Le risque d’un reconfinement

À l’Assemblée nationale, les partis de l’opposition ont réservé un accueil mitigé aux nouvelles mesures. Se réjouissant des allègements pour le sport extérieur, le co-porte-parole de Québec solidaire, Gabriel Nadeau-Dubois, a toutefois demandé un suivi serré d’autres mesures. « Jouer au yo-yo avec les mesures de confinement, ce n’est bon pour personne. Il faut redoubler d’efforts pour mieux protéger les populations en zone orange, que ce soit par des contrôles routiers, du dépistage ou plus de vérifications pour les chalets et les restaurants », a insisté le député de Gouin. Chez les libéraux, la critique en matière de santé, Marie Montpetit, a réitéré la nécessité de rester « très prudent face aux variants ». « Le gouvernement doit mettre tout en œuvre pour limiter leur propagation.
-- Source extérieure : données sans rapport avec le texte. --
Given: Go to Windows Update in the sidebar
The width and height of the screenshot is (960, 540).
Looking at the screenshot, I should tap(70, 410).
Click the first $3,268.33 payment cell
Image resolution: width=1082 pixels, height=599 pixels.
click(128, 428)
Il doit revoir et renforcer sa stratégie de dépistage via l’utilisation des tests rapides », a-t-elle dit. Au Parti québécois, le député Joël Arseneau, porte-parole en matière de santé, n’a pas mâché ses mots. « Le gouvernement navigue à vue et il n’a aucun plan de match pour la suite et refuse toujours de dévoiler les critères sur lesquels reposent ses décisions, présentes et à venir », a-t-il dénoncé.